▸ **The problem**
Print, exactly as they stand, the lines below from the one that has "Image resolution: width=1389" to the one that has "the closing time", inclusive, leaving out the pictures.

▸ **Data supplied**
++++++++++

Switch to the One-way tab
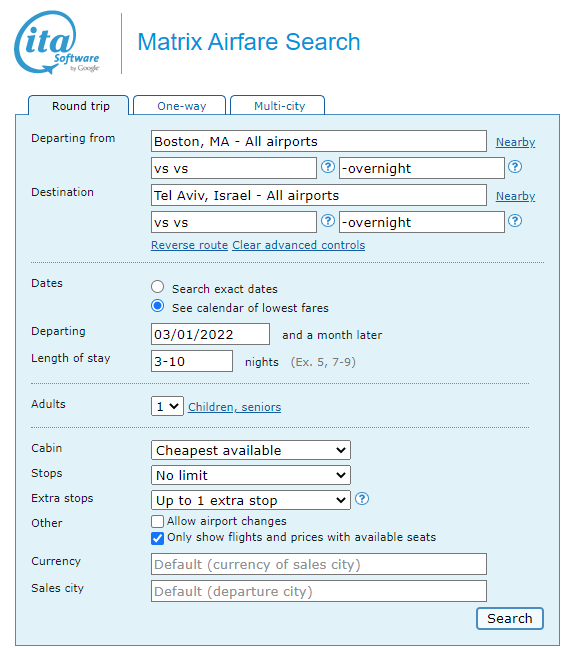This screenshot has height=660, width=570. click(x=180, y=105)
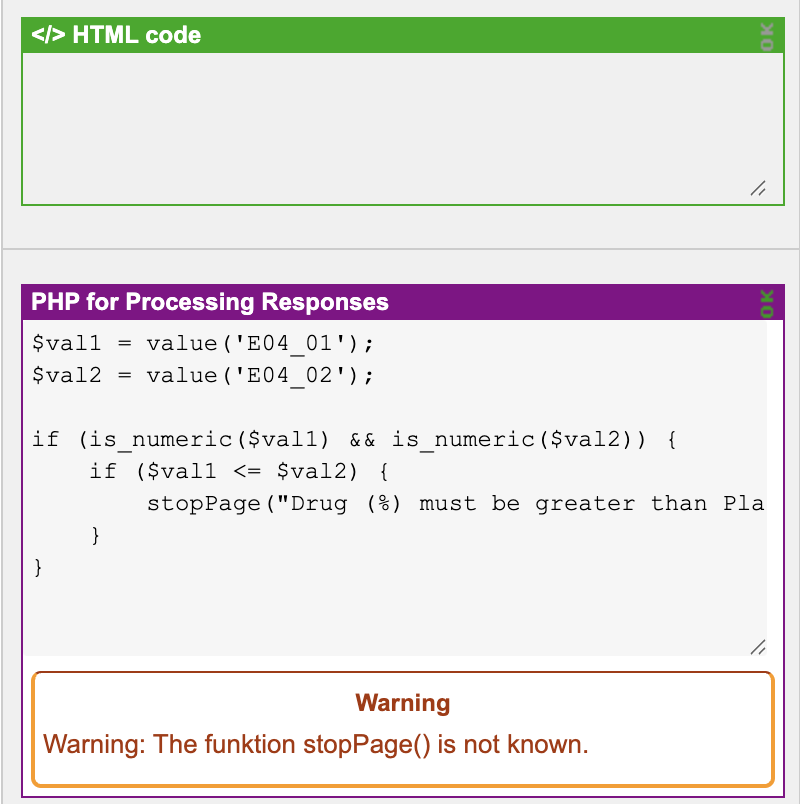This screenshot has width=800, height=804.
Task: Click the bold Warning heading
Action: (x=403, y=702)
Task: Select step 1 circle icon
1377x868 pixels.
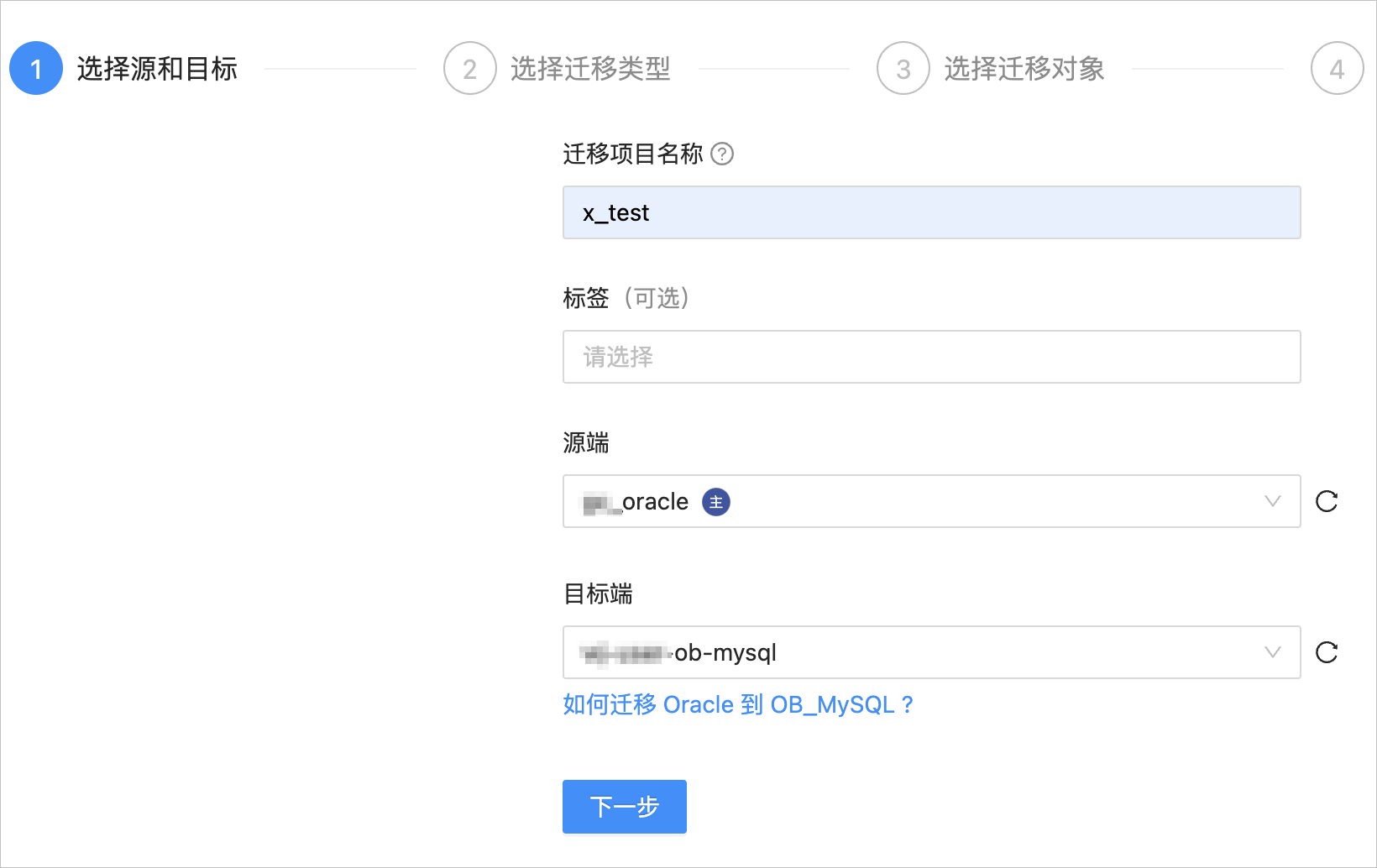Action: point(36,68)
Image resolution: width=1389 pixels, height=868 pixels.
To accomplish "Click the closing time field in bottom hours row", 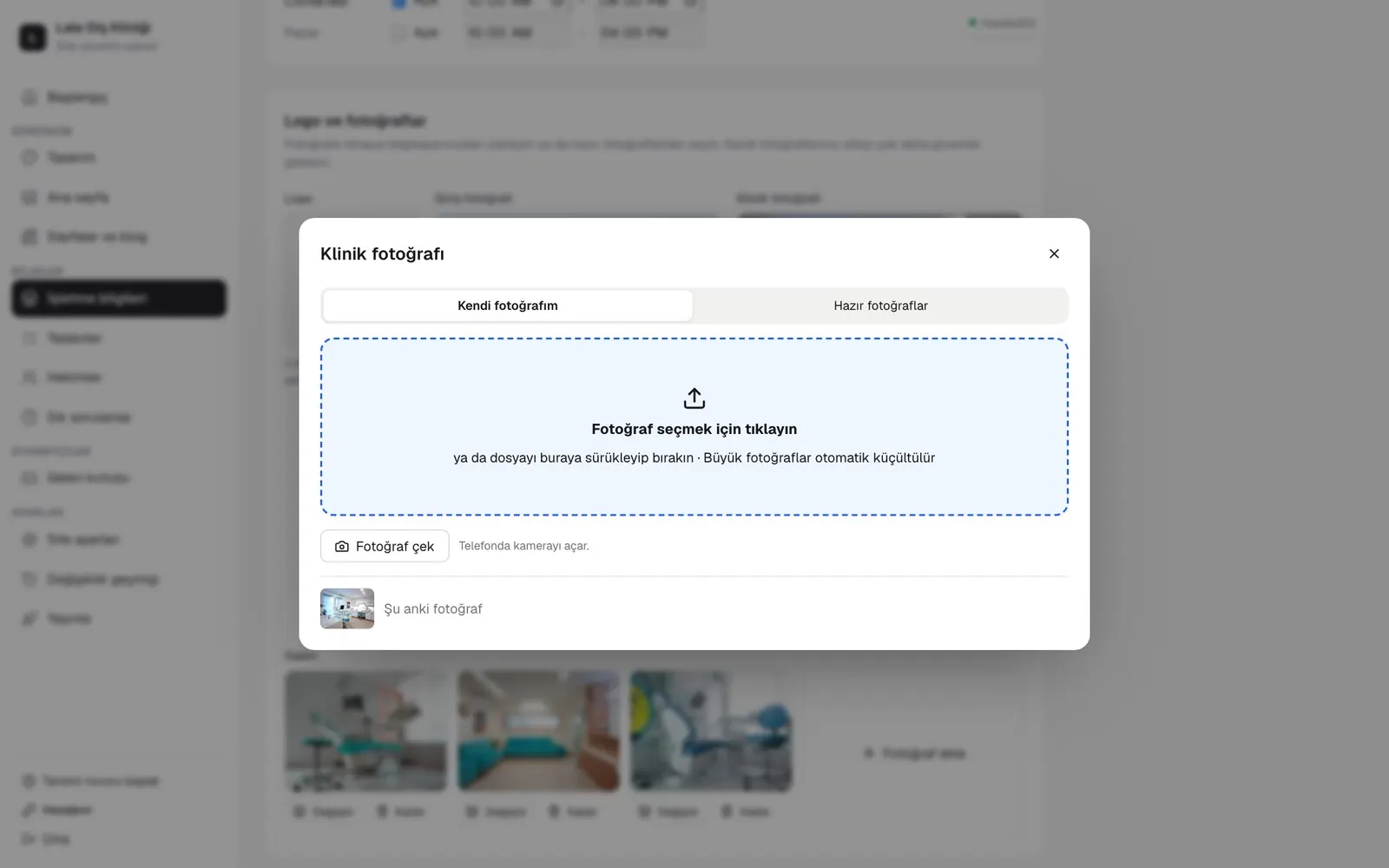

++++++++++

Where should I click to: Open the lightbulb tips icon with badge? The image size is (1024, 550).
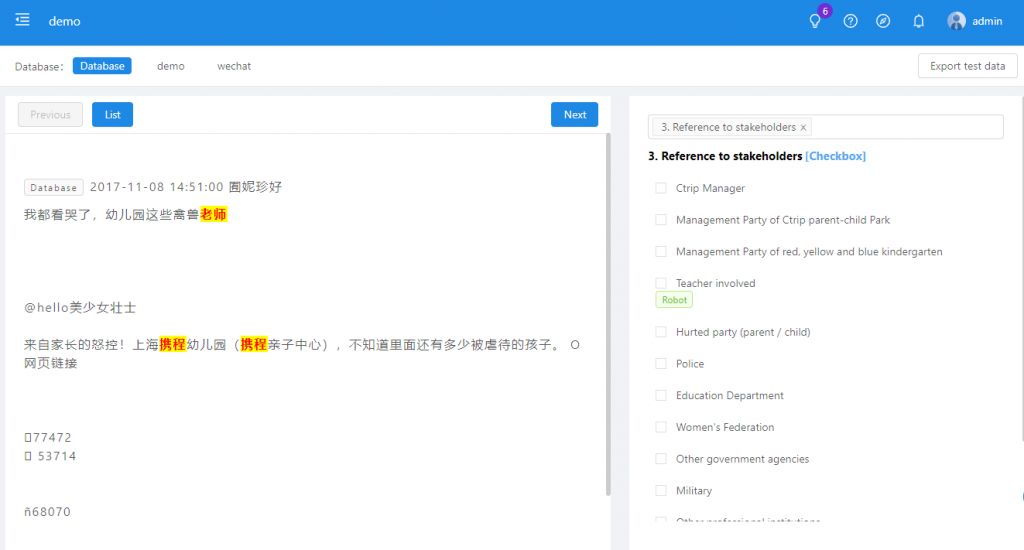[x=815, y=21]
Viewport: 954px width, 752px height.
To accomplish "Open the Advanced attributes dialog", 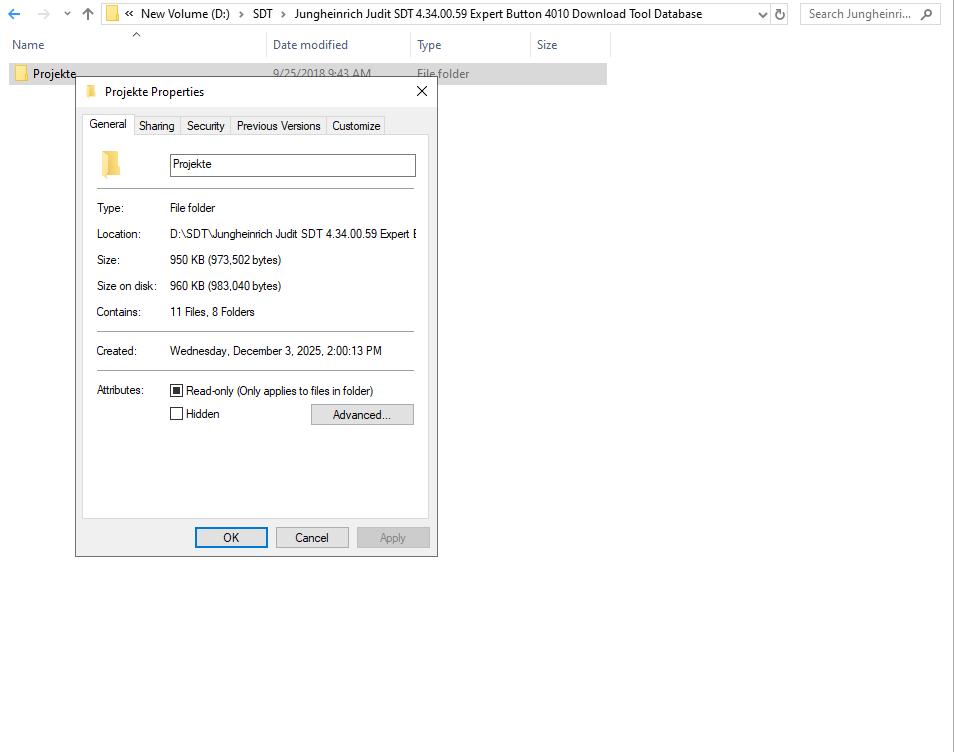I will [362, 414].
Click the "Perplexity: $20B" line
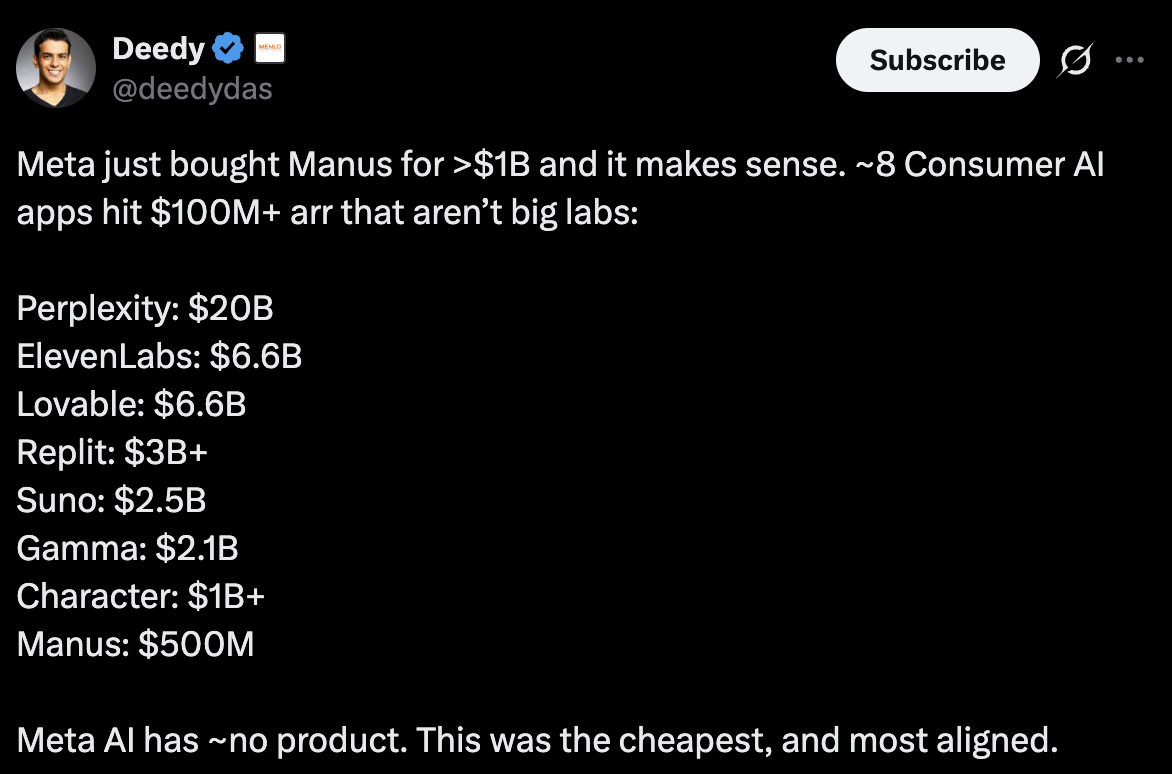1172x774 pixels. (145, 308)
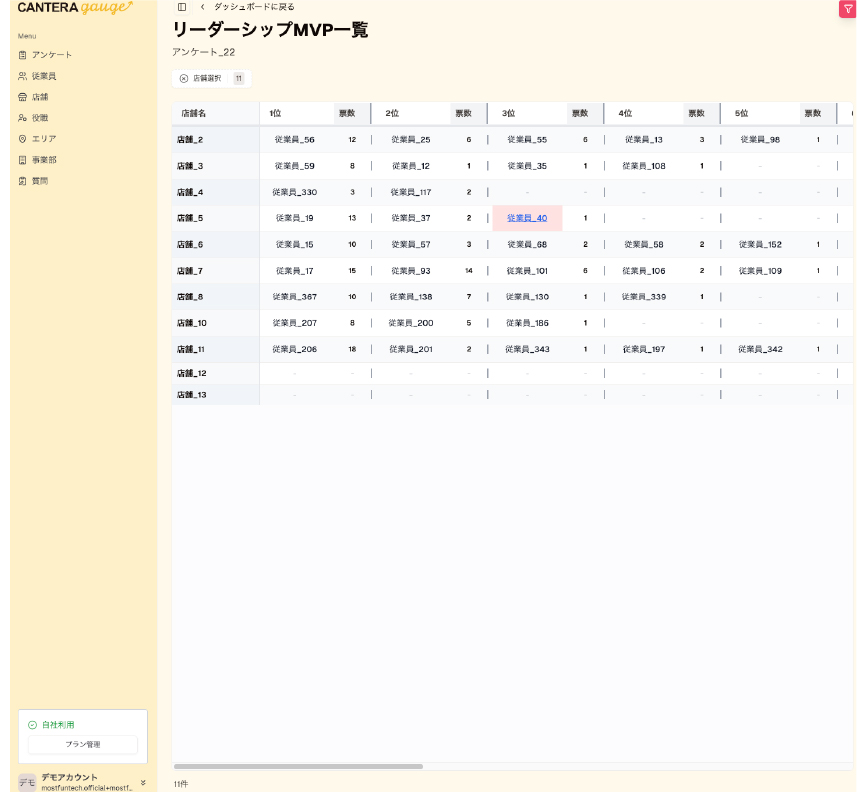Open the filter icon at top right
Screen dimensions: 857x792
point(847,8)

++++++++++

▸ **Exercise result**
Image resolution: width=1389 pixels, height=868 pixels.
To accomplish "Click the closing time field in bottom hours row", 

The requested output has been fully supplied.